Coordination overhead and consistency become serious challenges. Cognition’s Walden Yan argues that multi-agent systems today are fragile chiefly due to context management failures. Each agent only sees a slice of the whole, so misunderstandings proliferate.

One subagent might interpret a task slightly differently than another, and without a shared memory of each other’s decisions, the final assembly can conflict or miss pieces. As Yan puts it, running multiple agents in collaboration in 2025 “only results in fragile systems. The decision-making ends up being too dispersed and context isn’t able to be shared thoroughly enough between the agents.” In other words, when each subagent compresses its piece of reality in isolation, the group may lack a common context to stay aligned.

In Anthropic’s terms, the “separation of concerns” cuts both ways: it reduces interference, but also means no single agent grasps the full picture. Humans solve this by constant communication (we compress our thoughts into language and share it), but current AI agents aren’t yet adept at the high-bandwidth, nuanced communication needed to truly stay in sync over long tasks.
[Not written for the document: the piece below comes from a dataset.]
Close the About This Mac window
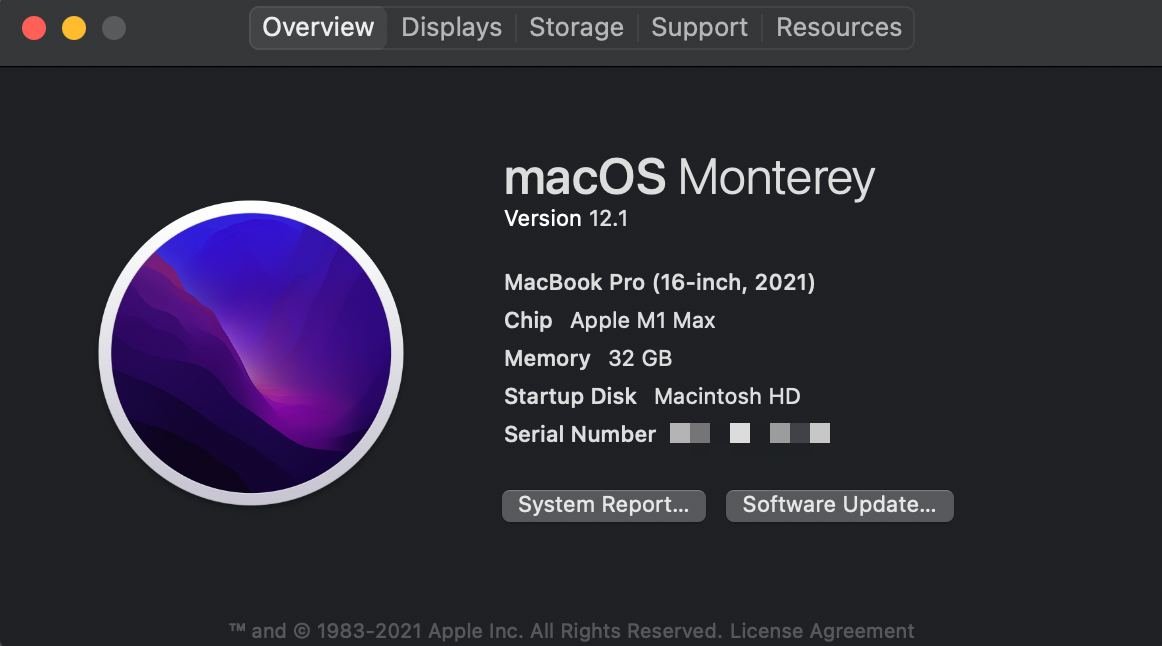point(34,28)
Cognition’s solution? Don’t default to multi-agent. First try a simpler architecture: one agent, one continuous context. Ensure every decision that agent makes “sees” the trace of reasoning that led up to it – no hidden divergent contexts.

Of course, a single context will eventually overflow, but the answer isn’t to spawn independent agents; it’s to better compress the context. Yan suggests using an extra model whose sole job is to condense the conversation history into “key details, events, and decisions.”

This summarized memory can then persist as the backbone context for the main agent. In fact, Cognition has fine-tuned smaller models to perform this kind of compression reliably. The philosophy is that if you must lose information, lose it intentionally and in one place – via a trained compressor – rather than losing it implicitly across multiple agents’ blind spots.

This approach echoes Letta’s layered memory idea: maintain one coherent thread of thought, pruning and abstracting it as needed, instead of forking into many threads that might diverge.

Conclusion: Compression is Cognition

In the end, these approaches converge on a theme: intelligence is limited by information bottlenecks, and overcoming those limits looks a lot like compression. Whether it’s a single agent summarizing its past and querying a knowledge base, or a swarm of subagents parceling out a huge problem and each reporting back a digest, the core challenge is the same.

An effective mind (machine or human) can’t and shouldn’t hold every detail in working memory – it must aggressively filter, abstract, and encode information, yet be ready to recover the right detail at the right time. This is the classic rate–distortion tradeoff of cognition: maximize useful signal, minimize wasted space.

Letta’s layered memory shows one way: a built-in hierarchy of memory caches, from the always-present essentials to the vast but faint echo of long-term archives. Anthropic’s multi-agent system shows another: multiple minds sharing the load, each mind a lossy compressor for a different subset of the task. And Cognition’s critique reminds us that compression without coordination can fail – the pieces have to ultimately fit together into a coherent whole.

Perhaps as AI agents evolve, we’ll see hybrid strategies. We might use multi-agent teams whose members share a common architectural memory (imagine subagents all plugged into a shared Letta-style archival memory, so they’re not flying blind with respect to each other). Or we might simply get better at single agents with enormous contexts and sophisticated internal compression mechanisms, making multi-agent orchestration unnecessary for most tasks. Either way, the direction is clear: to control and extend AI cognition, we are, in a very real sense, engineering the art of forgetting. By deciding what to forget and when to recall, an agent demonstrates what it truly understands. In artificial minds as in our own, memory is meaningful precisely because it isn’t perfect recording – it’s prioritized, lossy, and alive.